De Vlasakkers
Vlasakkers | ||
---|---|---|
Natuurgebied | ||
Situering | ||
Land | Nederland | |
Locatie | provincie Utrecht | |
Coördinaten | 52° 8′ NB, 5° 20′ OL | |
Dichtstbijzijnde plaats | Soest | |
Informatie | ||
Beheer | Gemeente Soest |
De Vlasakkers is een natuurgebied van 260 hectare bij Soest in de provincie Utrecht. Het gebied ten zuidoosten van Soestduinen en noordoosten van Soesterberg aan de westzijde van Amersfoort ligt op een van oost naar west lopende heuvelkam van de Utrechtse Heuvelrug.
Geschiedenis
[bewerken | brontekst bewerken]De Vlasakkers is net als De Stompert een gebied met veel reliëf, en is ontstaan in de ijstijden. Gletsjers schoven rivierzand voor zich uit en stuwden het hier op. Vanwege de hoge ligging, het hoogste punt is 54 meter, werd het gebied gebruikt om grafheuvels op te werpen. De naam 'Vlasakkers' herinnert aan de vroegere vlasteelt. Het vlas was de grondstof voor touw en lijnzaadolie.

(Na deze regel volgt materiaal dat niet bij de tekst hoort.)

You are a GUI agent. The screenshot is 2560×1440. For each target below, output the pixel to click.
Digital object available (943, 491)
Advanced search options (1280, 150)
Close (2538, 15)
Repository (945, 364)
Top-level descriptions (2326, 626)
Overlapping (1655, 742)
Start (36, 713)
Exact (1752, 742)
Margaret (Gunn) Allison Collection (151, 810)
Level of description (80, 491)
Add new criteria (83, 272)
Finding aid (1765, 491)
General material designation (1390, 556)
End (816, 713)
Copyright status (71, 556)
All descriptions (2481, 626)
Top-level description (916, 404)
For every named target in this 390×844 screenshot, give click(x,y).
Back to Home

Sinds 1872 is het gebied voor een deel militair oefenterrein.[1][2] Dit oefenterrein ligt naast de Amersfoortse Bernhardkazerne, waarin het Cavaleriemuseum is opgenomen. Tegenwoordig worden grote stukken met rust gelaten. Aan de rand van het gebied lag Stopplaats De Vlasakkers, een voormalige stopplaats aan de Centraalspoorweg tussen Utrecht en Zwolle.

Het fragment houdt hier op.